Bu ürünlerin bir şekilde çöğe gitmesi engellensin.

Nasıl mı?

Aslında çok basit…!

***

Her market, raflardaki ürünleri günü gününe, saati saatine takip ediyor.

Öyleyse “son kullanma tarihi” yaklaşan ürünleri belirli günlerde dağıtın garibana!

Hadi onu yapmadınız.

Parayı çok seviyorsunuz.

Bari fiyatları düşürün.

Nitekim Avrupa’da birçok market bu yöntemi uygulayıp ürünleri çöpe atmıyor.
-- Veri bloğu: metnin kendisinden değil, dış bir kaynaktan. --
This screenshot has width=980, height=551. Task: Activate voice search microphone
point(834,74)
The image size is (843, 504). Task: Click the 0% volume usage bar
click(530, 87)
Onlar “son kullanma tarihi” yaklaşan bu ürünlerde ciddi indirimler yapıp “nimetin” ve milli servetin çöpe değil garibanın “kursağına” gitmesini sağlıyor.

Elin “gâvuru” bunu yapıyor da siz neden yapmıyorsunuz?

Sahi neden…?

***

Doğrusu size bu ürünleri garibana verin veya çok ucuza satın demek abes olur.

Zira para kazanma hırsı gözünüzü öyle kör etmiş, öyle gaddar ve insafsız olmuşsunuz ki;

Bu “nimetleri” milli serveti göz göre göre çöpe atarsınız da vicdanınız hiç ama hiç sızlamaz.

Gerçi neden sızlasın ki?

Bunlar milletin “kursağındakine” bile göz dikmiş.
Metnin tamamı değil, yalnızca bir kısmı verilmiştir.